The Crusaders hired longtime coach Sol Batoon on Wednesday. Batoon is a 1966 graduate of Farrington High School. His coaching resume has stretched across the state: Assistant coach and assistant athletic director at Chaminade; Kaiser, St. Joseph, Campbell, Thompson Academy, St. Francis. He was athletic director and boys basketball coach at St. Francis, starting a program from scratch and getting the gym constructed.
He chatted with Hawaii Prep World on Thursday morning.
HPW: Congratulations on being hired by Saint Louis.
Batoon: Thank you.
HPW: It’s the toughest league to compete in for boys basketball. It seems like every Division I program in the ILH continues to bring in talent and has built tradition at a very high level.
Batoon: Saint Louis has a great history in basketball. They won six state titles. You can’t dismiss those.
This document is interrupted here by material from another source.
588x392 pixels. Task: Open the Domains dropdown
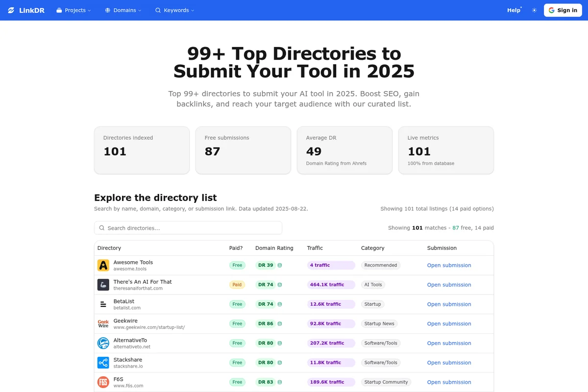123,10
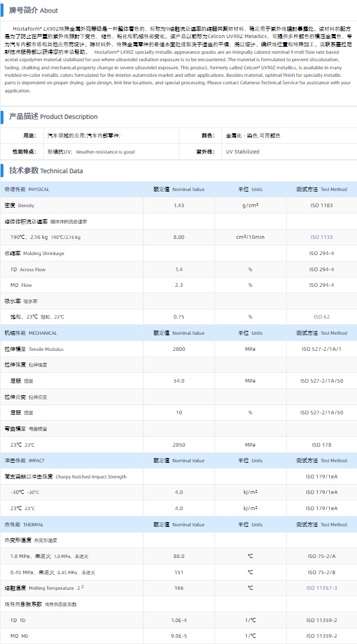Select the 产品描述 Product Description heading
The width and height of the screenshot is (357, 644).
coord(53,117)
HPW: True, but since Jim Nicholson’s era, it’s been almost 40 years since the Crusaders dominated at the state level in basketball — with the exception of a few teams like the ’99 squad led by Junior Wong. It’s been tough in this league. Can the school build a championship basketball program the way other ILH schools seem to have the resources for?
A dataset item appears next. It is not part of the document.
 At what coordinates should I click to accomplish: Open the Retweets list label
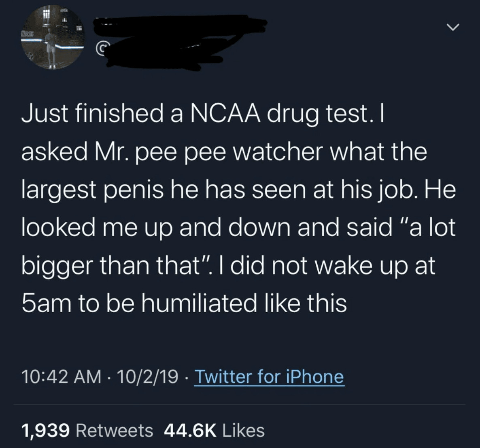(x=115, y=430)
Batoon: Saint Louis does a good job of giving kids opportunities. Everything is based on need and what we need to concentrate on is building the culture in regards to basketball. Winning resolves a lot of the issues. I’m not saying we’re going to win right away, but we’ll compete. There are great coaches all around the ILH. I can’t be concerned about what the other schools are doing. I can only be concerned with what we can improve on.
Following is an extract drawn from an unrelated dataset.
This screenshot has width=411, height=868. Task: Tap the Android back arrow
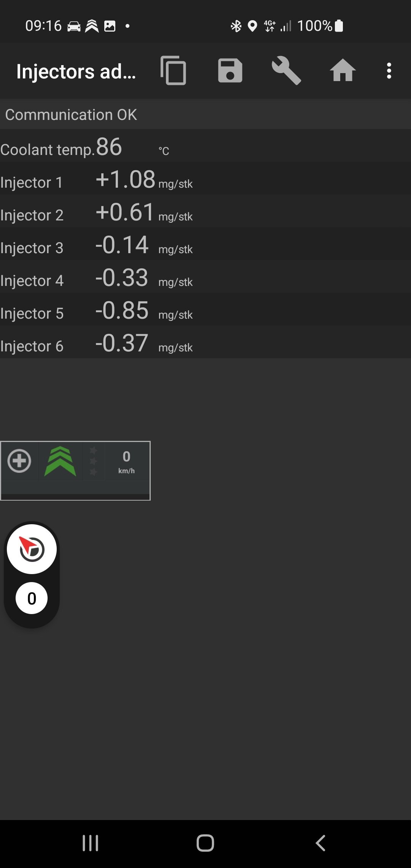click(x=320, y=843)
HPW: What has changed since the first time you coached at the high school level?
Batoon: When I was at Kaiser, I was a strong disciplinarian. I had to learn to water that down some. It’s a different generation now. It starts with the kids’ attitudes and if they understand what their roles are, for them to have a way to communicate with us so they can express what they’re feeling, you can understand the way they are, then you can teach them and help them understand the value of team success, and appreciate what they do. When they can understand that, then your expectations can grow and your team can get better.
HPW: You never seem to get tired. You’re at football and basketball games all the time. Are you going to be able to balance your role as a grandfather with coaching?
Batoon: I’m lucky in a way that almost all my sons and daughters are on the mainland. Our oldest is coaching (football) with Lane Kiffin at Florida Atlantic. My other two two are at Liberty (High School) and one is at Saint Louis. We have 19 grandchildren. We’re good Catholics.
HPW: When Alan Silva left, he left a pretty talented roster. What do you know about them?
Batoon: I’m trying to have an open mind so when we have tryouts after the state football championship, we can be objective about who we can have on the team. I know there’s great athletes.
HPW: When Saint Louis beat Maryknoll in the ILH playoffs last season, they switched to a 1-2-2 zone and Maryknoll went cold from the perimeter.
Batoon: We’ll play inside-out, the way we played at St. Francis. It takes awhile to build a program. The proper thing to do is build it from the bottom out. It’s kind of a late notice, one month out, so I’m scrambling. We’ll play in less tournaments (than five). We have to have a sense of identity of what we do and how we do. I’m not worried about them competing. They come from the football program and know how.